The Trust had policies and procedures for the freedom to speak up process advertised around the trust and the policy was adopted in late 2023. Information on the freedom to speak up process was contained in Trust newsletters. The Trust freedom to speak up policy included relevant and expected information. The current policy was approved and implemented in November 2023 and stated it adopted the National Freedom to Speak Up Policy. The ‘policy’ in use was the NHS policy and was formatted as such. This policy made it clear what staff could do, and what the trust would do to address this, but did not include specific organisational information. This information was available on posters and the trust intranet.

Workforce equality, diversity and inclusion

Score: 3

We did not look at Workforce equality, diversity and inclusion during this assessment. The score for this quality statement is based on the previous rating for Well-led.

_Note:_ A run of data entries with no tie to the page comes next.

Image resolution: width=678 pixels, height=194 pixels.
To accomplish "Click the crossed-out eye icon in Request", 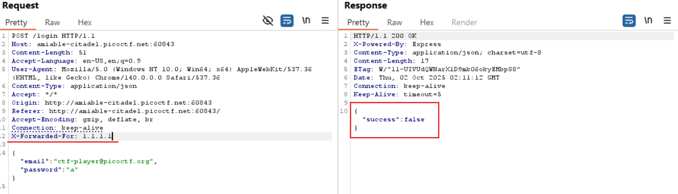I will [268, 21].
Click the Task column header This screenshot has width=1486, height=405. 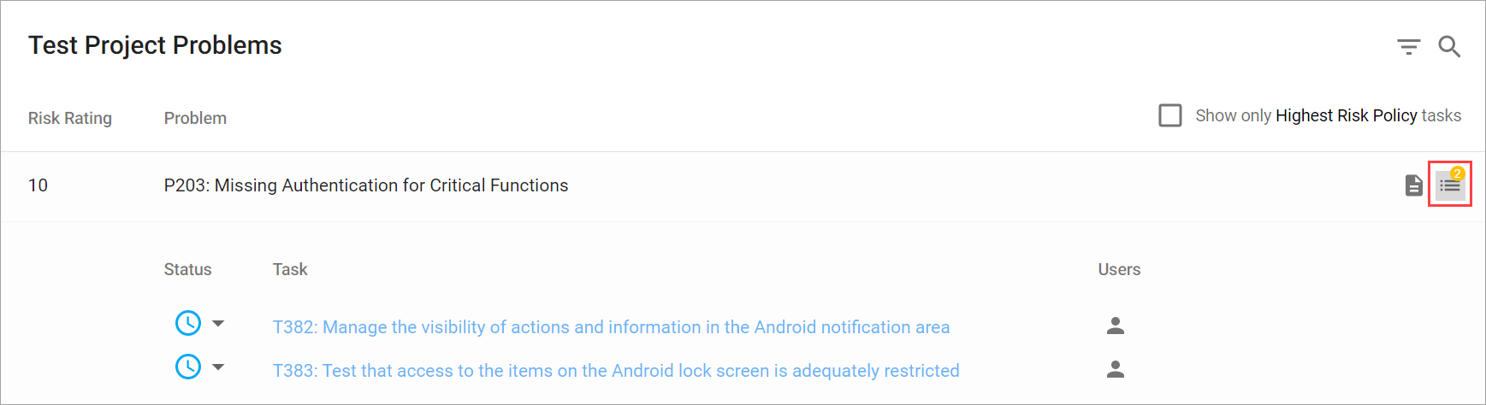click(x=290, y=269)
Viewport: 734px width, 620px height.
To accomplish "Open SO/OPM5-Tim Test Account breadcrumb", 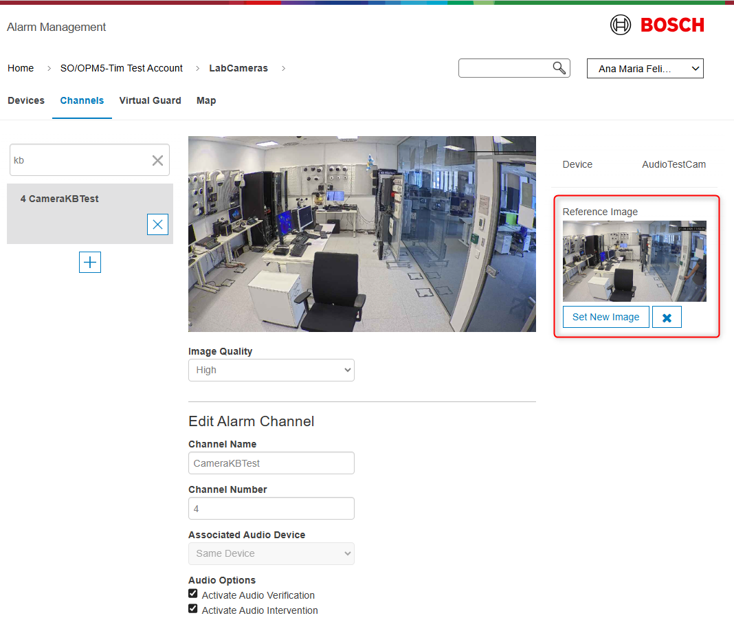I will point(122,68).
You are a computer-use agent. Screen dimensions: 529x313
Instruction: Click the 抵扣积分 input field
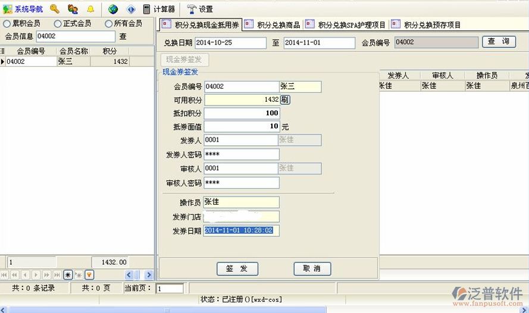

Governance, management and sustainability

Score: 3

The systems to manage current and future performance and risks to the quality of the service took a proportionate approach to managing risk that allows new and innovative ideas to be tested within the service. The first response service feeds into the overarching care group, which was part of the Trust’s overarching governance process. The implementation of the model has been in consultation and development for some time, but staff feedback was it was implemented very quickly, elements were piloted, rolled out in different parts of the Trust, and continued to be evaluated. There were routine meetings and processes for monitoring and dealing with standard issues such as staffing, day to day, ongoing recruitment, safeguarding and incidents. These included other organisations, and other parts of the Trust. Audits were carried out at a local level to monitor, for example, care plans, risk assessments. The frequency and impact varied from team to team.

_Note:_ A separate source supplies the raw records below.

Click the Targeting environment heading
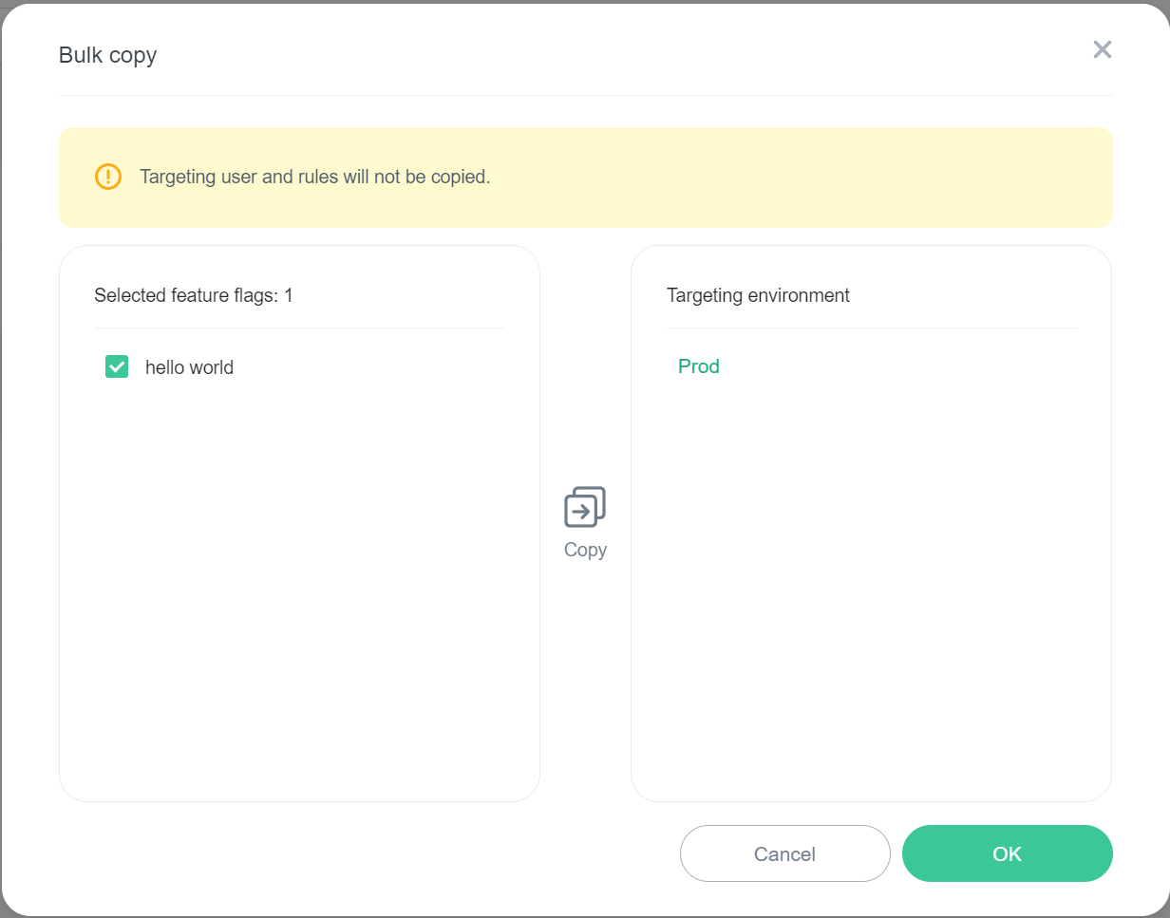 coord(758,295)
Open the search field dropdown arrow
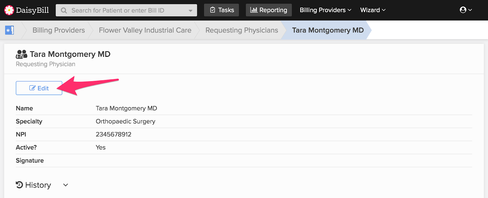This screenshot has width=488, height=198. pyautogui.click(x=191, y=11)
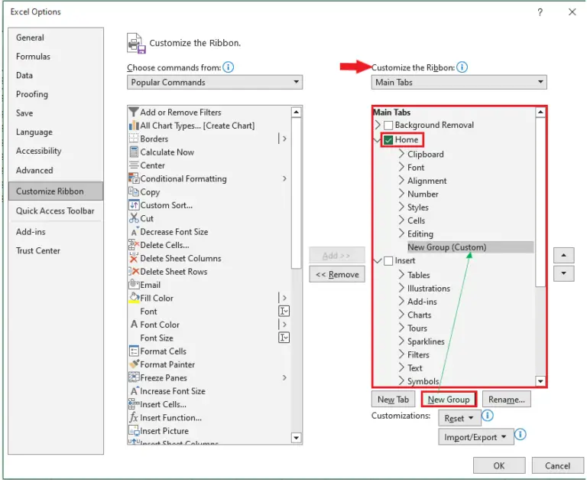The height and width of the screenshot is (480, 587).
Task: Uncheck the Home tab checkbox
Action: click(389, 140)
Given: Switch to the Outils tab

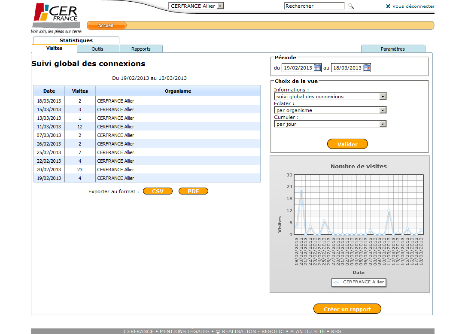Looking at the screenshot, I should [97, 49].
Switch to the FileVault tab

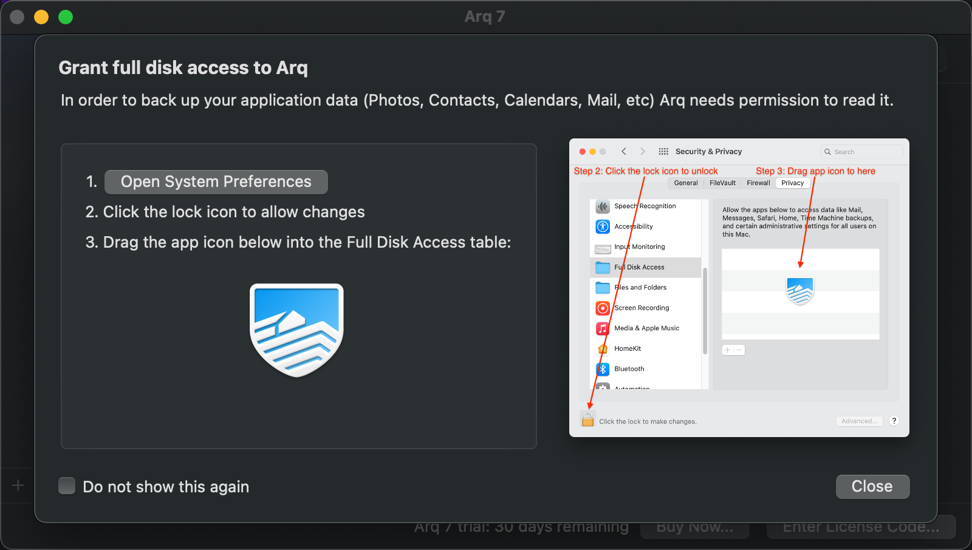click(x=722, y=183)
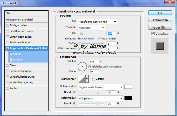Select the Struktur sub-item in the list
This screenshot has width=177, height=116.
(18, 60)
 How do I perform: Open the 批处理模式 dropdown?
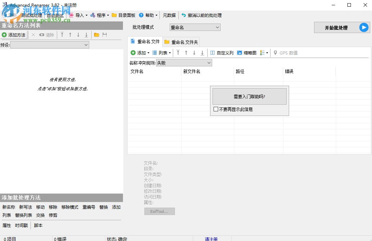(195, 27)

Processes were in place to monitor the completion of patient electronic records. if patient records were not completed this was discussed in line management meetings. Each team has a locality data pack (LDP) that included key information about the team, and comparisons on performance with other teams in the first response service. The LDP included charts and information about various staffing metrics, serious incidents, compliments and complaints, staff supervision, staff appraisal and training. Processes were in place for monitoring key performance indicators, where each team within the respective service had set parameters for waiting times from referral to assessment, response times and caseload numbers, as some examples. There was a response to the referrer within an hour, with the type of response and time agreed with the referrer and depending upon the perceived risk, where possible took place within 4 hours. There was a 72-hour follow-up from the acute mental health wards that could be completed by the crisis resolution and home treatment team (CRHTT, in the event a patient was discharged without an alternative secondary care referral. CRHTT was a needs-led service with no cap on the volume of caseloads. It provided short-term interventions to individuals in mental health crisis. The first response service operated on a capacity and demand model, allowing flexible staff allocation to ensure timely emergency assessments. First response was developing the use of a patient safety dashboard, supported as part of a central, evidence-based initiaitive, to monitor the timeliness of assessments and caseloads in each locality, as well as other safety measures.. The psychiatry liaison and accident and emergency assessment target was within 1 hour of referral and ward assessment within 24 hours. Referrals were monitored through Core 24 national service standards.

Partnerships and communities

Score: 3

We did not look at Partnerships and communities during this assessment. The score for this quality statement is based on the previous rating for Well-led.

Learning, improvement and innovation

Score: 3

We did not look at Learning, improvement and innovation during this assessment. The score for this quality statement is based on the previous rating for Well-led.